To get this far, to rise our consciousness, in my opinion, people will all have to learn to love themselves more. Be proud of who and what they are. Know what they stand for. See themselves as the powerful, charismatic, creative, funny people they are. They will have to become aware of their negative self-thoughts, which weaken and control them and let them play the roles of actors who are so desperate to fit in. This can either be the role of the pleaser of the role of the dominator or something in between. If people take up their personal leadership, which we will and some of us are already doing, economic systems that embrace economic and social well – being will emerge more and more.
What can I do as a mom right now to help create a future work environment were our kids will be happy in 10 to 20 years?
I can encourage my son to stay creative. Encourage him to speak up if he doesn’t feel ok about something. Encourage him to question things.
I try to do this by showing him that I’m also a human being, who makes lot of mistakes. If I’m upset or angry with him, and snap at him, I apologize later.
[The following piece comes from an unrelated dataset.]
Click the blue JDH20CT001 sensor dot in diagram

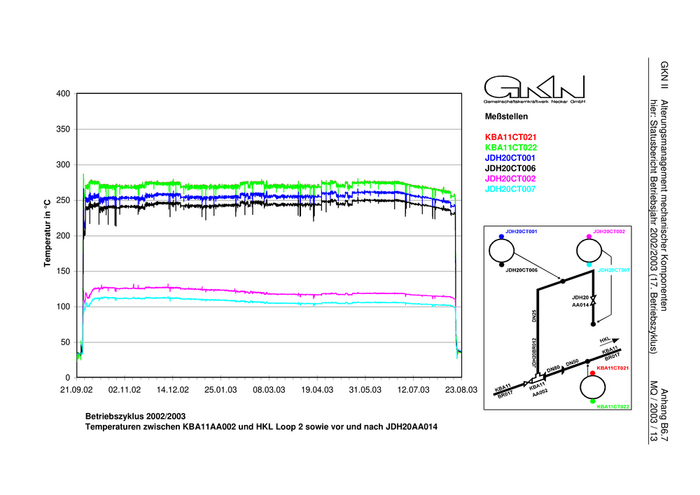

Explaining to him that I felt hurt, that my negative self-thoughts took over, and that my natural reaction to get rid of that pain is to yell at him. I explain him that me yelling at him doesn’t mean that I’m mad at him. It means that I’m mad at myself.
Doing this has a double effect.
1. My son doesn’t take the blame on him. He doesn’t feel ashamed about himself. That way I prevent him form putting negative self – images in his own had.
2. I show him that I’m trustworthy. Although I’m human, which includes that I make mistakes (a lot), I also have that something in me that is able to reflect about the things I did. That something that allows me to acknowledge my mistakes, to apologize and to try better next time. That makes me a stable person to him, a person that he can trust. Not somebody who all of a sudden turns in to a yelling, angry monster, without, as for how he experiences it, any reason.
The more examples we get as a child of people that are trustworthy, the easier it will be to work on a basis of trust and understanding later as a grown up. The easier it will be to install new economic systems that ensure both economic and social well-being.
What do YOU do NOW to make sure that your kid or the kids in your environment will feel good about themselves later at work?